When trying to assess a woman’s fertility potential, physicians often conduct an AMH test. This test offers information about a woman’s egg quantity. However, hormonal contraception can skew the results of this screening. Dr. Heather Cook explains how to get an accurate outcome.
AMH testing is increasingly being used in general OB/GYN practice as a screening tool to help women assess their ovarian reserve and future fertility potential. Although not necessarily predictive of fertility outcomes, it can help identify women with early diminished egg number. Originally, it was thought that AMH was very consistent throughout cycles and was not altered by outside factors. Over the past few years however, it has been recognized that AMH can be altered via the use of hormonal contraceptives. Since many young women who are not actively trying to conceive tend to be on some sort of hormonal contraception, this relationship is important to understand when ordering AMH levels for screening purposes.
Studies have been mixed on whether AMH is decreased with hormonal contraceptive use and to what degree. The larger studies seem to agree that in women actively using hormonal contraception, AMH levels tend to be lower. This effect is usually not until after the first 6 months of use and the decline appears to be more significant in long-term users. Fortunately, AMH levels seem to rebound after cessation of the hormonal contraceptive.
Most of the original studies looked only at combination oral contraceptive pills, but a recent study published in Fertility and Sterility looked at the relationship of AMH in women using multiple types of hormonal contraception. AMH levels in this study were 25% lower in current hormonal contraceptive users than in nonusers across all types of hormonal contraception. When looking at AMH levels 1-year after hormonal contraceptive cessation, levels between never-users and previous-users showed no differences.
Clinically in our own practice, we do see significant declines of AMH levels in women that have been on long-term hormonal contraception. Personally, I feel that the longer a woman has been on hormonal contraceptive suppression, the lower the overall antral follicle count and AMH levels are. Generally in this case, we would not consider the AMH level while on birth control pills to be accurate. I normally recommend a “washout” period from the hormonal contraception of at least 3 months. AMH levels in general, tend to rebound nicely by that point and the patients with true diminished ovarian reserve can be identified. In women who have been on hormonal contraception for extremely long time periods (10+ years), the AMH level seems to take longer to come back to baseline.

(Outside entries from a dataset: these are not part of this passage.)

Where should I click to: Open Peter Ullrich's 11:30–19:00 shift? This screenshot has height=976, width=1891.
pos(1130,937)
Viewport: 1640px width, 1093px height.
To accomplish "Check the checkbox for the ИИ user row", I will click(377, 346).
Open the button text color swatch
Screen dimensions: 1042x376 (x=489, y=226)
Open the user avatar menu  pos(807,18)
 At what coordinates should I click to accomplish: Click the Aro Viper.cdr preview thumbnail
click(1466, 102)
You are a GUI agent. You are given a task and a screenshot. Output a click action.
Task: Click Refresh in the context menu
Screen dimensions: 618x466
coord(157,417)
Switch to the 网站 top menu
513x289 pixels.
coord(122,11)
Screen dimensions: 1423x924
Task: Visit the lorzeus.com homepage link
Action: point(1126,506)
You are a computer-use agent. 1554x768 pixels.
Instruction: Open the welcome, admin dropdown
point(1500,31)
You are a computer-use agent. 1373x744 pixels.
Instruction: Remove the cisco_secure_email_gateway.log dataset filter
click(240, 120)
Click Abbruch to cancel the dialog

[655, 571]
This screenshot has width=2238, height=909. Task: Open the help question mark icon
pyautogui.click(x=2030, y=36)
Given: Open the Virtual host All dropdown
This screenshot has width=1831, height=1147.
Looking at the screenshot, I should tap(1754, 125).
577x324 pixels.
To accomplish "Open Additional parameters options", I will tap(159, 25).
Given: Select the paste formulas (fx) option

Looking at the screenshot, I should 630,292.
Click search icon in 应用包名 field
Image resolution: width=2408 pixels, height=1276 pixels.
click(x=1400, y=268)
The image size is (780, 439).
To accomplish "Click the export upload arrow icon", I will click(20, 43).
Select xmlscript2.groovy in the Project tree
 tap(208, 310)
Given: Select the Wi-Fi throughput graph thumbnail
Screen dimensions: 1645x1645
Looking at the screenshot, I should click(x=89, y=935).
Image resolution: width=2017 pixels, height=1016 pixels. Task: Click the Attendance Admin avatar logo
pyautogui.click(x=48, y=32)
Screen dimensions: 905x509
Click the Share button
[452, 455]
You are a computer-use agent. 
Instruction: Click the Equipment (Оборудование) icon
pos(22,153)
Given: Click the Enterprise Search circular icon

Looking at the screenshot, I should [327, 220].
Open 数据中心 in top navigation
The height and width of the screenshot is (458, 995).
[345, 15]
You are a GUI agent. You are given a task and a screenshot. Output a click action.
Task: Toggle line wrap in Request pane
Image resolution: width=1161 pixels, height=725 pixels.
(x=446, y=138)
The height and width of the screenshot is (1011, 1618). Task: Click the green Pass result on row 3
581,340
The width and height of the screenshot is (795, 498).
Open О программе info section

Overall, I feel that if AMH is being used for screening purposes, drawing the level when off hormonal contraception is ideal. If a normal level is obtained while on contraception, this can at least give the patient reassurance that the egg count is not low and likely may be even higher once stopping birth control. In order to truly diagnose diminished ovarian reserve however, an accurate AMH should be obtained when off all hormonal contraception.